Firstly, in physics the 'observer' is a general term for anything that is able to register a specific outcome of an experiment. It can be man or measurement device. So 'observer' does not imply intelligence or agency.
Secondly, this sentence stems from one specific interpretation of QM, the Copenhagen Interpretation. There are other interpretations of quantum mechanics (such as the transactional interpretation) that don't require such a statement. In most popular explanations of quantum mechanics the Copenhagen Interpretation has been prevalent for decades. Fuel for new age quantum morons has been the problem of how to interpret wave function collapse, the condensation of physical possibilities into a single occurrence.

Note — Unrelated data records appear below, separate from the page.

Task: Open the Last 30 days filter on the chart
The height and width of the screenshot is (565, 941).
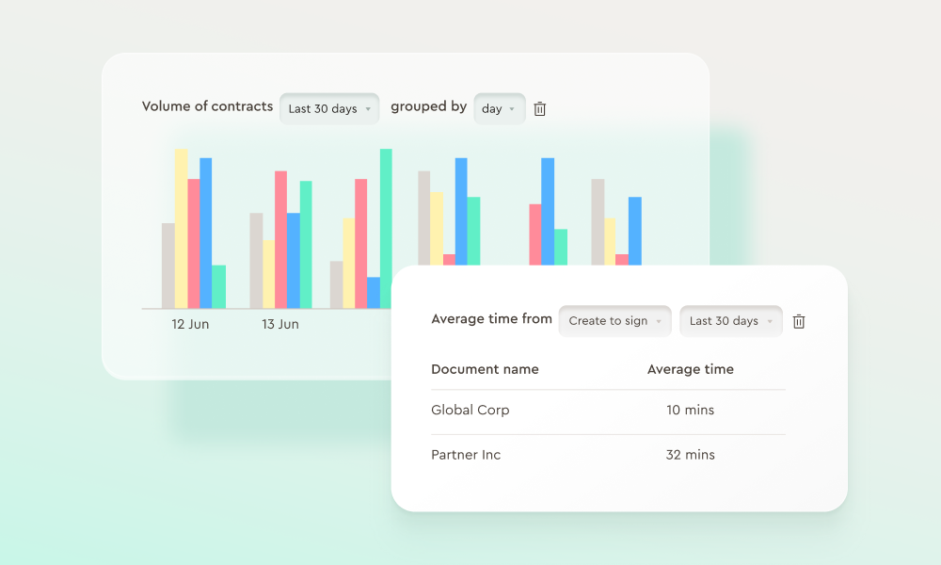Action: click(328, 109)
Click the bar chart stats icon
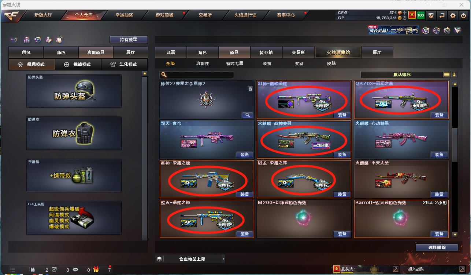The width and height of the screenshot is (471, 275). (x=26, y=40)
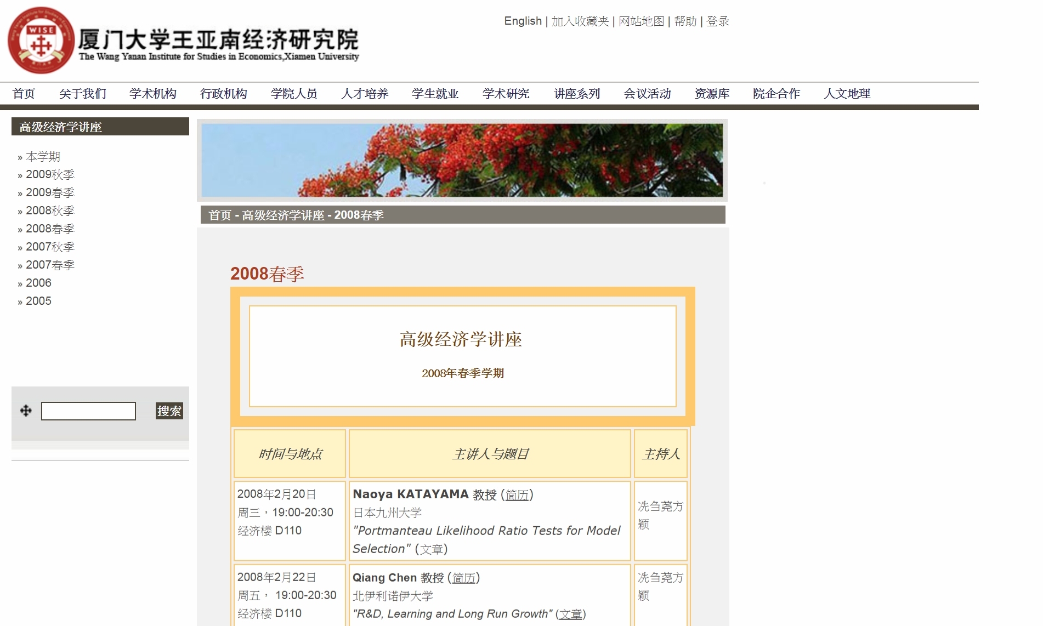Select 本学期 in the sidebar
The height and width of the screenshot is (626, 1043).
(x=43, y=157)
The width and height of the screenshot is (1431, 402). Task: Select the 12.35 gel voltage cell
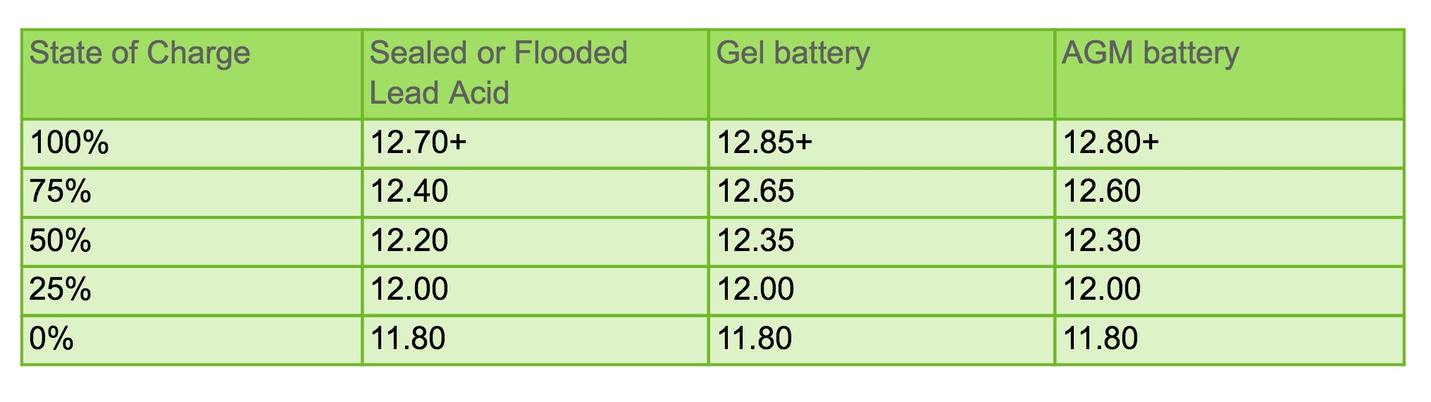pos(881,242)
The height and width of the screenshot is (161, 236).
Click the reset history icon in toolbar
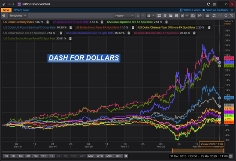[x=232, y=15]
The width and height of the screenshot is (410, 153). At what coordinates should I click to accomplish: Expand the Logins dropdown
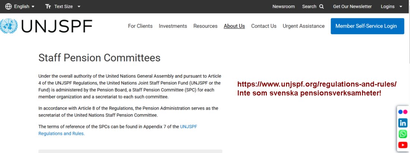(x=391, y=7)
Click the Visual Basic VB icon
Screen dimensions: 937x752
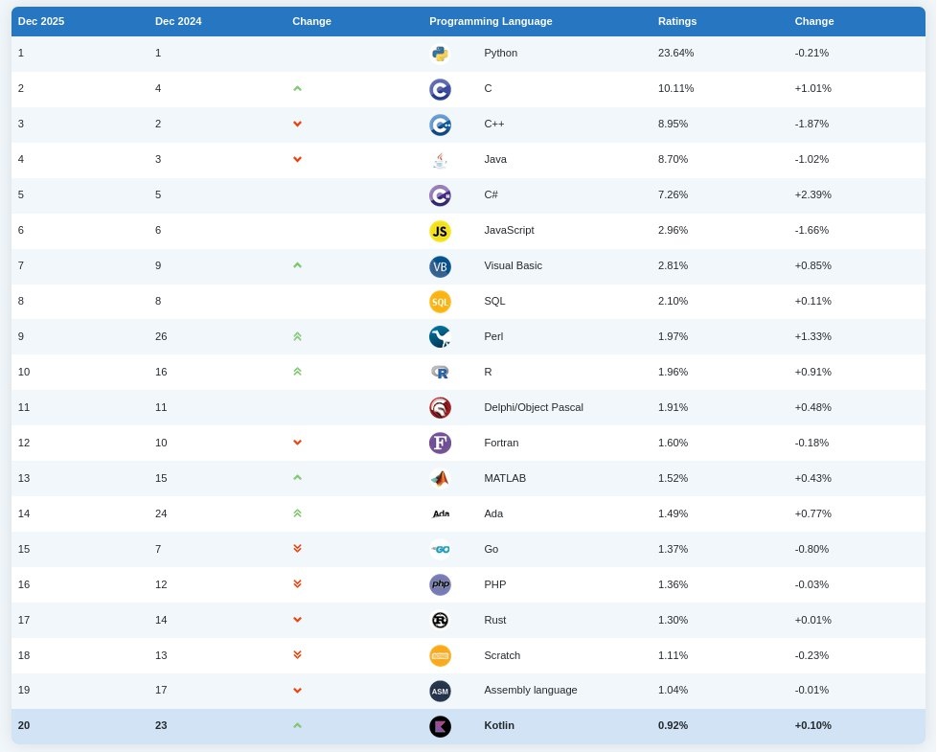(x=440, y=266)
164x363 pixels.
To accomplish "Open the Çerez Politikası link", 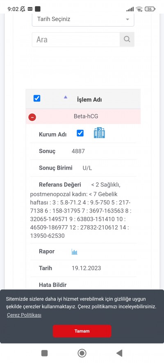I will [x=24, y=315].
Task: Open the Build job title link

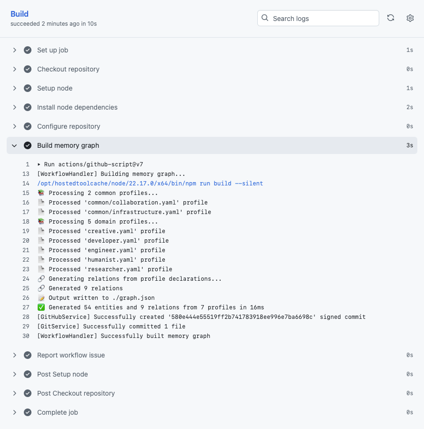Action: pyautogui.click(x=20, y=14)
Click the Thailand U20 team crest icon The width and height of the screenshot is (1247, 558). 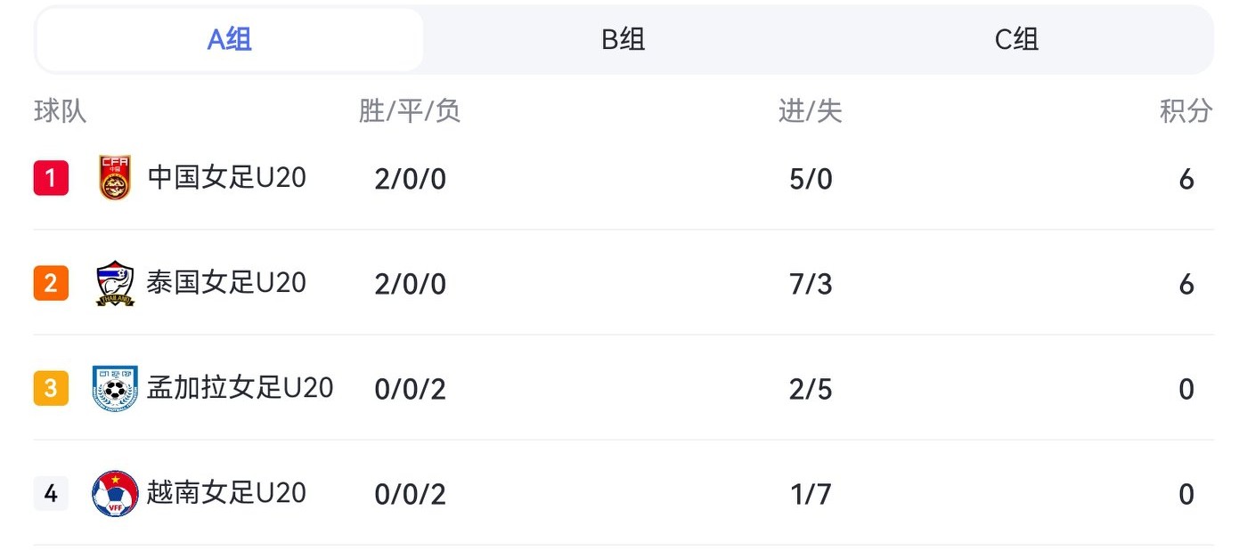pos(115,284)
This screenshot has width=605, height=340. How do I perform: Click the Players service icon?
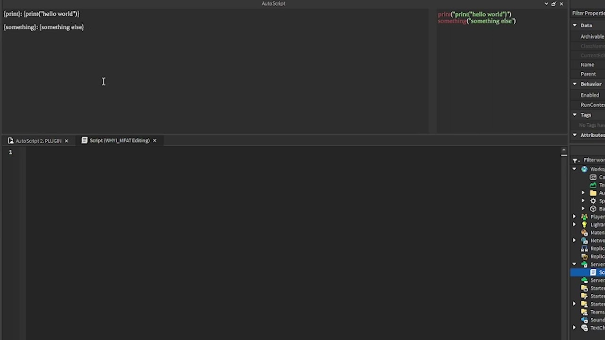[584, 216]
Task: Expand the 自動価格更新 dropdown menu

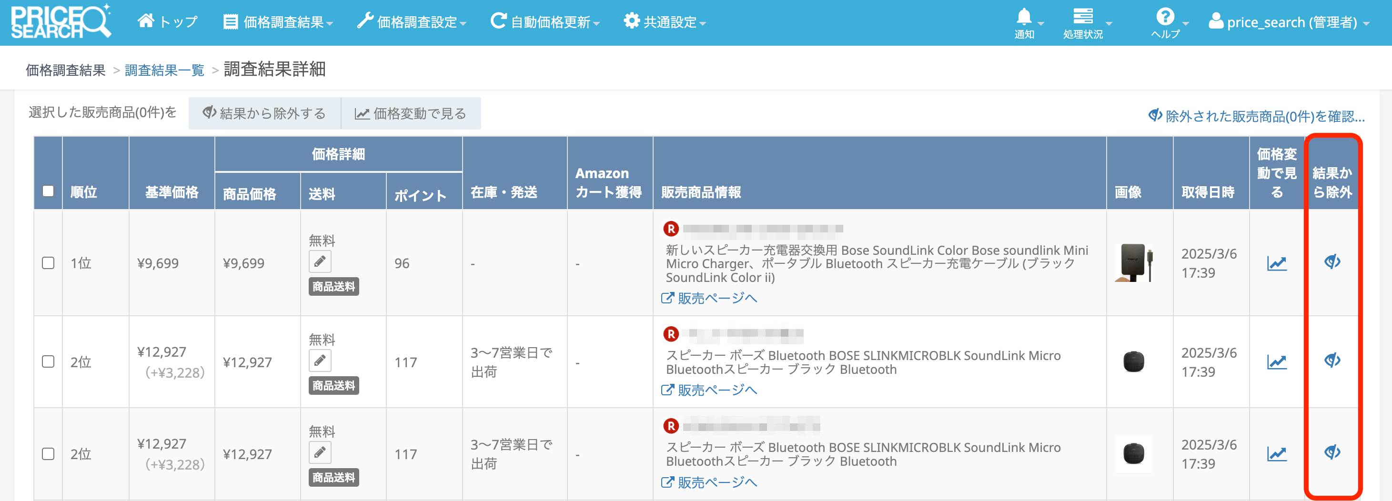Action: 545,22
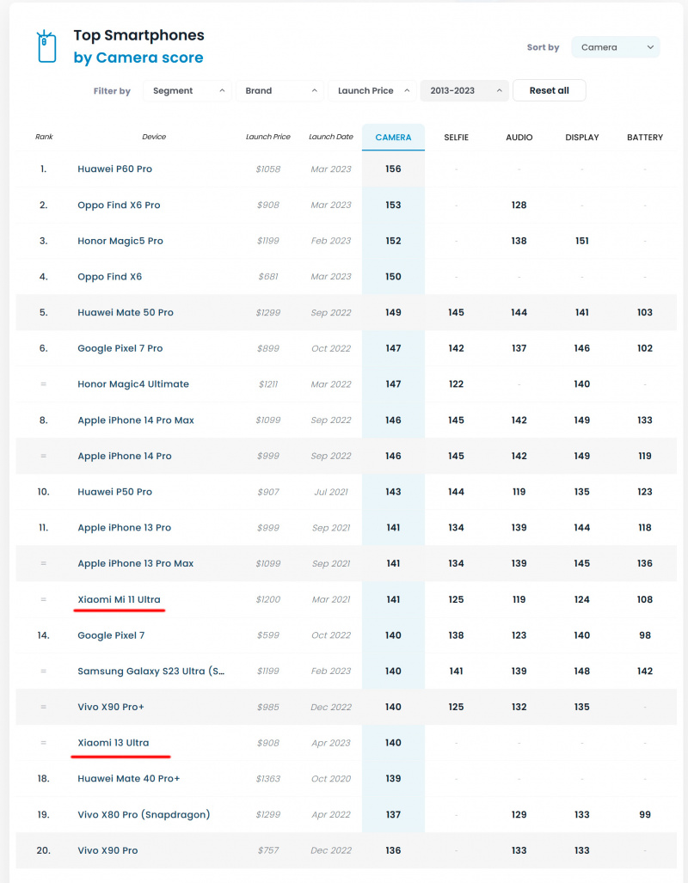The height and width of the screenshot is (883, 688).
Task: Open Apple iPhone 14 Pro Max entry
Action: pyautogui.click(x=136, y=420)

The best explanation nowadays thereof is the mechanism of quantum decoherence which esentially describes the interaction of a small system with typical quantum mechanical behaviour with large systems with typical classical behaviour resulting in classical physics.
Be assured that the wave function collapses all the time all over the place without us looking. But some people still try to make us believe that in some deep mysterious way science has found that trees don't grow in the woods when nobody is looking.
"I'm like a rabbit suddenly trapped, in the blinding headlights of vacuous crap" - Tim Minchin in "Storm"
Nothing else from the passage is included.